What is needed |
Restate word for word the run of lines that begins at the one containing "At what coordinates" and ends at the last line of the listing.

Source data |
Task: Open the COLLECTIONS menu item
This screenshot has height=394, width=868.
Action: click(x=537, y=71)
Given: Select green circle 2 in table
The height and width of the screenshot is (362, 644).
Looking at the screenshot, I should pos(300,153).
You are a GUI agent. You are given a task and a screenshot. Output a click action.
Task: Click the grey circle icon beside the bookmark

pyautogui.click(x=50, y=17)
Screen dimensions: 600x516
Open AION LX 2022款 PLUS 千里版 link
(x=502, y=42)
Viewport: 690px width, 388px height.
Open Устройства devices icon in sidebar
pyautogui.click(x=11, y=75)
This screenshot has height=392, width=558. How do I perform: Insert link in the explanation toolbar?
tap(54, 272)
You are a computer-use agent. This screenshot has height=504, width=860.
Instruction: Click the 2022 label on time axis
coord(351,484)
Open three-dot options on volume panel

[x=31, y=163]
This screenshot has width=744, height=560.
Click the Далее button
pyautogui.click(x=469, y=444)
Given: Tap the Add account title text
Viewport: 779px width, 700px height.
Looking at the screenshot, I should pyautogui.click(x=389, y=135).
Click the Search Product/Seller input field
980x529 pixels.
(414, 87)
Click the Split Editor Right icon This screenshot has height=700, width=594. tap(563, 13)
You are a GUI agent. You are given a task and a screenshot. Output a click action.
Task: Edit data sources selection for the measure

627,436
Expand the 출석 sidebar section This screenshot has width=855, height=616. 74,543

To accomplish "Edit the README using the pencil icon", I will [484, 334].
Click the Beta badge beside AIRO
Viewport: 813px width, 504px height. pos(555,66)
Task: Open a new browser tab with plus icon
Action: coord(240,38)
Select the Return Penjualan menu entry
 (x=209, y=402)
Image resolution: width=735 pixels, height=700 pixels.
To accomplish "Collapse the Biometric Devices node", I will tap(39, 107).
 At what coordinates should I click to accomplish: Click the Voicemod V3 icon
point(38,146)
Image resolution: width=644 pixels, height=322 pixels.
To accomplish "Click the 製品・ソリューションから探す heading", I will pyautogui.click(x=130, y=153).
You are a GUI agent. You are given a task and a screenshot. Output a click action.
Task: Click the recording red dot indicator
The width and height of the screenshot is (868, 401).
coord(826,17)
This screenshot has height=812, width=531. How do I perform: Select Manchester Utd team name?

Solution for this task |
 At what coordinates should I click to accomplish: Click the Voicemod V3 icon
point(38,146)
Image resolution: width=644 pixels, height=322 pixels.
To accomplish "Click the 製品・ソリューションから探す heading", I will pyautogui.click(x=130, y=153).
You are a GUI agent. You are given a task and a screenshot. Output a click action.
Task: Click the recording red dot indicator
The width and height of the screenshot is (868, 401).
coord(826,17)
This screenshot has height=812, width=531. How do I perform: Select Manchester Utd team name?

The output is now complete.